* SUPPLIED RECORDS:
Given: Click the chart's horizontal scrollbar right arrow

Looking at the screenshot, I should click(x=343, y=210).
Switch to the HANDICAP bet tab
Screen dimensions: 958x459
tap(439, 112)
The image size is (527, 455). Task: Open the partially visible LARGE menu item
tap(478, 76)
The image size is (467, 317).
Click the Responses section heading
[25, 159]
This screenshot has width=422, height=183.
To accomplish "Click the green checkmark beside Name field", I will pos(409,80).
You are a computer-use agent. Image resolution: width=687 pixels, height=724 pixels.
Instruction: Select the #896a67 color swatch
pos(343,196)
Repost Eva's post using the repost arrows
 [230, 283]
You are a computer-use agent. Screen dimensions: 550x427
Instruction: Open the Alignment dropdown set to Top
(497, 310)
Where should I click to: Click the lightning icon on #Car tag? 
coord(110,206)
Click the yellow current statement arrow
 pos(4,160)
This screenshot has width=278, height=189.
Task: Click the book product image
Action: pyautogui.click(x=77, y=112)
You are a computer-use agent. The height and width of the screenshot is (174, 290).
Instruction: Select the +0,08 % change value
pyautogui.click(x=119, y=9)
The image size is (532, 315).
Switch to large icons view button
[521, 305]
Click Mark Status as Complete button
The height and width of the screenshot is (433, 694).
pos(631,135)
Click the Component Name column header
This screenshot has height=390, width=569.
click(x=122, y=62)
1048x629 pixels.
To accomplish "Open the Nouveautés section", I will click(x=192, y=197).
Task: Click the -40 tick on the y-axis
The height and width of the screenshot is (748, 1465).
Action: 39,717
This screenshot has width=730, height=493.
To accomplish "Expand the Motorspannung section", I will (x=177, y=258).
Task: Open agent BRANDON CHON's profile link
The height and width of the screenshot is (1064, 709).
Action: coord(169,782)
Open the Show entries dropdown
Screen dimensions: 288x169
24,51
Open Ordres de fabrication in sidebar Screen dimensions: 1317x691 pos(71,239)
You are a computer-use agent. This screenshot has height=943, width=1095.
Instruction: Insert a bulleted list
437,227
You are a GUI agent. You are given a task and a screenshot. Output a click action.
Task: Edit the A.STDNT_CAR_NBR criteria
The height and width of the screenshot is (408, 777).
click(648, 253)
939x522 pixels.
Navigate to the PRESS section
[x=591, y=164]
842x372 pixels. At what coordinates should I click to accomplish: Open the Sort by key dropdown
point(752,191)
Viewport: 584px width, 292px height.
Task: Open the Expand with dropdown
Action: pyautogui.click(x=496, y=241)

* AIM OF THE TASK:
In the listing above, find the line containing "Switch to large icons view button" and the line containing "Task: Click the -40 tick on the y-axis", then quote both, plus every line between them, exactly as written.

* RESULT OF THIS EXERCISE:
Switch to large icons view button
[521, 305]
Click Mark Status as Complete button
The height and width of the screenshot is (433, 694).
pos(631,135)
Click the Component Name column header
This screenshot has height=390, width=569.
click(x=122, y=62)
1048x629 pixels.
To accomplish "Open the Nouveautés section", I will click(x=192, y=197).
Task: Click the -40 tick on the y-axis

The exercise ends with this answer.